A senior Portuguese law enforcement official accused the U.K.'s Metropolitan Police of failing to identify Christian Bruckner in 2012 as a suspect in the case of Madeleine McCann, who disappeared while on vacation with her parents in Portugal at the age of three.

While speaking with Lusa, a Portuguese news agency, Deputy Director of the Policia Judiciaria Carlos Farinha defended his officers from criticism and deflected blame onto the British authorities involved in the case.

He specifically cited the Metropolitan Police and said they've known about Bruckner's existence for the last eight years.

“If the Policia Judiciaria is being accused of not prioritizing Brückner, the same can be said of the Metropolitan Police, because since at least 2012, they have had knowledge of him," he said.
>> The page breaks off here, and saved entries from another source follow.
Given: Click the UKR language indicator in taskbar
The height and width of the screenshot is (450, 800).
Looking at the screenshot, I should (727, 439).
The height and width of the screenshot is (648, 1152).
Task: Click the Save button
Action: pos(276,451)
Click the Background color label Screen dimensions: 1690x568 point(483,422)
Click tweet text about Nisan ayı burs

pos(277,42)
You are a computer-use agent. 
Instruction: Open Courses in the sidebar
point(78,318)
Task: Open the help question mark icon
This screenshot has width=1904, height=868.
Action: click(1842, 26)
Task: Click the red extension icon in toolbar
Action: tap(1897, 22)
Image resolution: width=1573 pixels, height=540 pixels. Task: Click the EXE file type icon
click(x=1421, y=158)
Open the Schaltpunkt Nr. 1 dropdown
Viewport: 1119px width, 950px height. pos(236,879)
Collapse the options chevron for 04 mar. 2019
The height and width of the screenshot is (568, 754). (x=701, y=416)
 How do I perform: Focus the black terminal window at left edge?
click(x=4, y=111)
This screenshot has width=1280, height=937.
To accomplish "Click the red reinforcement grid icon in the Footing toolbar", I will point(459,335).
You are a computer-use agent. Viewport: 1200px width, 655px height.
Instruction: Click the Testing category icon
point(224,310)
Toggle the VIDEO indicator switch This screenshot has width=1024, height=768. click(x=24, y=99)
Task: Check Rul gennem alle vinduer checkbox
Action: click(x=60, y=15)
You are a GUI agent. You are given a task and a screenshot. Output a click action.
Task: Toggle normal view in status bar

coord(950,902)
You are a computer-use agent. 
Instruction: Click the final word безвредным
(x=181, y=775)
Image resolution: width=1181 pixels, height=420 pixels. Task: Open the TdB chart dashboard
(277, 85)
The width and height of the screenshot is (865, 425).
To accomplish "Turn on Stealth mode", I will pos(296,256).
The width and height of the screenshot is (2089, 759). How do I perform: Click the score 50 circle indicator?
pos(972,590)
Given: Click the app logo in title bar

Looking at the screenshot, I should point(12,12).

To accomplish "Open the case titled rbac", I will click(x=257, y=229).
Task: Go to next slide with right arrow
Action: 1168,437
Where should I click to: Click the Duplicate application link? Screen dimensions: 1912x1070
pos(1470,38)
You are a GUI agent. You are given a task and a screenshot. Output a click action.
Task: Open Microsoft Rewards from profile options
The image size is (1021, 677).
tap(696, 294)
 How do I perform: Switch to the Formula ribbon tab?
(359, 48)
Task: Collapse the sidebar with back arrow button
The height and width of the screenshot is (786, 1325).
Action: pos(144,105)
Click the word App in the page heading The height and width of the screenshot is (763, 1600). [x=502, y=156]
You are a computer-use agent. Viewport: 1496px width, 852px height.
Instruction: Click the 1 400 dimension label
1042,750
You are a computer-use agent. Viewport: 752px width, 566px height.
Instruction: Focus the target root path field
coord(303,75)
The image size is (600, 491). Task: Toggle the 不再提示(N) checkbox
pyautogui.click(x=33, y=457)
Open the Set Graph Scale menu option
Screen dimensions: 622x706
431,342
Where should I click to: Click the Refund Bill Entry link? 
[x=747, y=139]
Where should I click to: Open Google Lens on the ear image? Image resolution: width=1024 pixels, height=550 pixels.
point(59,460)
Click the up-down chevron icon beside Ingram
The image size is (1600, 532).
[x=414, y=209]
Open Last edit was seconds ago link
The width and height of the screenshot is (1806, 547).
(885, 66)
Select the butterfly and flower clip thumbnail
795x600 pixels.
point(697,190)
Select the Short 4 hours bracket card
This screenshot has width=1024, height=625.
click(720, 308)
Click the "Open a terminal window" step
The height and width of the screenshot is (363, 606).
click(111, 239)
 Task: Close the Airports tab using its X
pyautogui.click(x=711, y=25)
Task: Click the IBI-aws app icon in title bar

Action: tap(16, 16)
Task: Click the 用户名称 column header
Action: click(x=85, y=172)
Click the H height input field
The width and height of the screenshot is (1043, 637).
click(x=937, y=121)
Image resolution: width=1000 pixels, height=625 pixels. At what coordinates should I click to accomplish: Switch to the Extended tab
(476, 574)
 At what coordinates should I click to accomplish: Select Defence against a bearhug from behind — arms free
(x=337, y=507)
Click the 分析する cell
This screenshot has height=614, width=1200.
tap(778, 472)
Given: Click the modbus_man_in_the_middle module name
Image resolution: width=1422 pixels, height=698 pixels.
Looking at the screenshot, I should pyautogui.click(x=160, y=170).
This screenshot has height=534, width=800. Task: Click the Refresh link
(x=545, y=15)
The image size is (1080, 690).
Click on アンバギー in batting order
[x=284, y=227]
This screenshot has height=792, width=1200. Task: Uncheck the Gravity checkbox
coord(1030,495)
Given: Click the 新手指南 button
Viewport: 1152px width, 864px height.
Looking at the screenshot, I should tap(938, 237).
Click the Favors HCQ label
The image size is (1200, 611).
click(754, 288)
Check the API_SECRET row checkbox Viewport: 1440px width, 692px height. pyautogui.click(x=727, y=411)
POSSIBLE SUSPECT IDENTIFIED IN MADELEINE MCCANN CASE

Farinha added: “If the suspicions about that person were so evident, he would have been the subject of intelligence requests by the English, which have always been authorized in Portugal, but they never asked."

British, Portuguese and German authorities have been criticized for their mishandling of the case after it was confirmed that Bruckner had not been treated as a suspect until 2017, according to The Telegraph.

Bruckner is reportedly in prison serving a seven-year sentence for raping a 72-year-old tourist in 2005. When he was a teenager in 1994, he was convicted of sexually abusing a child but fled to Portugal.

Bruckner was not charged for the rape until August 2019, more than 14 years after the crime had occurred, The Guardian reported. He was sentenced in December of that year. The victim is now 86.

News broke Thursday that Scotland Yard was looking into a 43-year-old German man possibly tied to the McCann case. At the time, authorities said the suspect was believed to have traveled around Portugal in a camper van, according to the BBC.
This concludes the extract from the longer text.